**Task prompt:** Could you output the entries that follow exactly, omitting any pictures they contain?

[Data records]
Segment Open

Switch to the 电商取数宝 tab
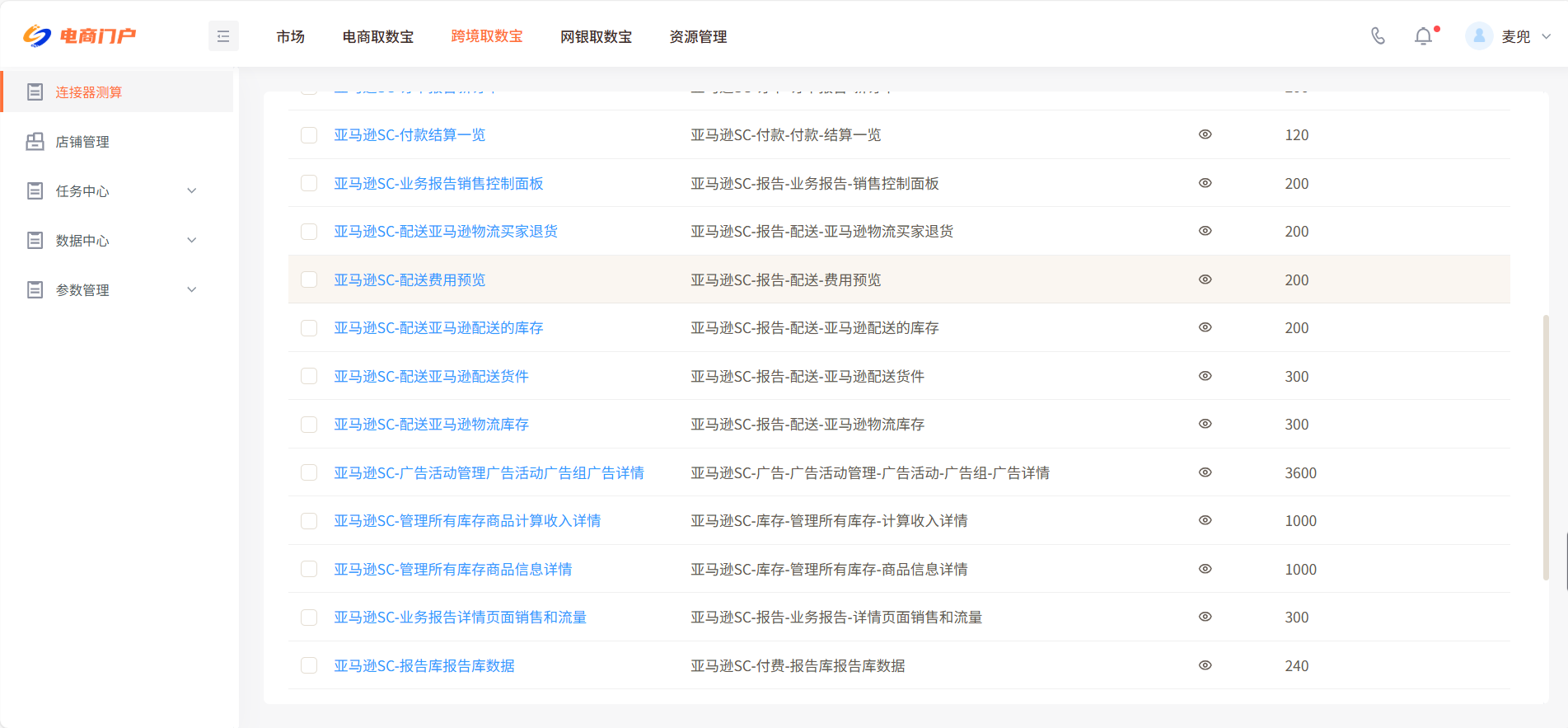Screen dimensions: 1568x728 (x=378, y=36)
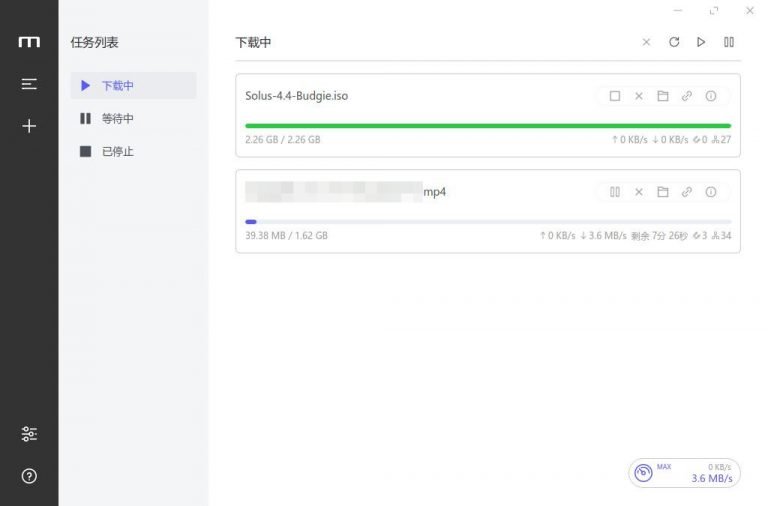Image resolution: width=768 pixels, height=506 pixels.
Task: Open the help question mark icon
Action: pyautogui.click(x=29, y=476)
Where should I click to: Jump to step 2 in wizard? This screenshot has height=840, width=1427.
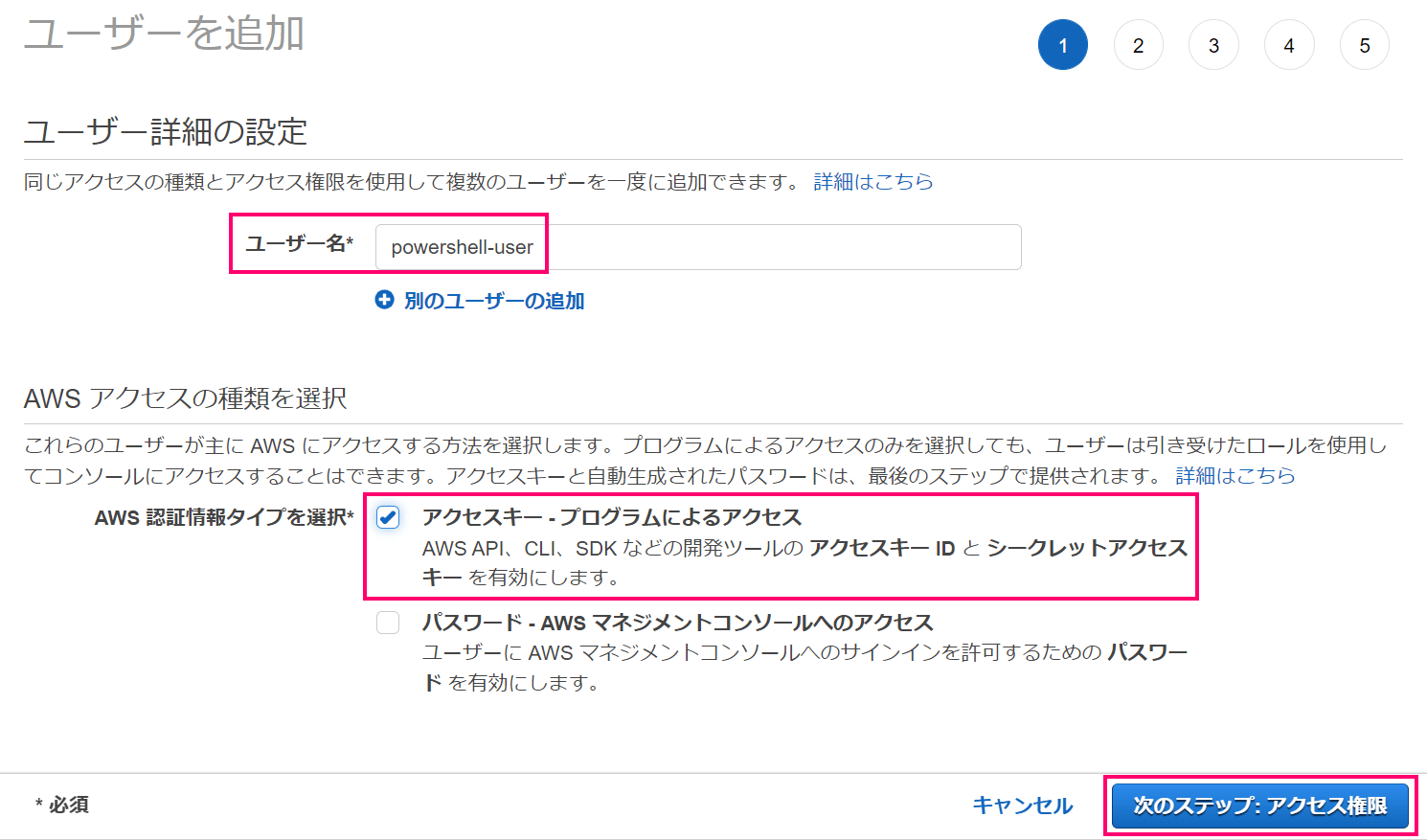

Segment Closed

**Finished task:**
Switch to the 电商取数宝 tab
Screen dimensions: 1568x728 (x=378, y=36)
Image resolution: width=768 pixels, height=506 pixels.
Task: Open the help question mark icon
Action: pyautogui.click(x=29, y=476)
Where should I click to: Jump to step 2 in wizard? This screenshot has height=840, width=1427.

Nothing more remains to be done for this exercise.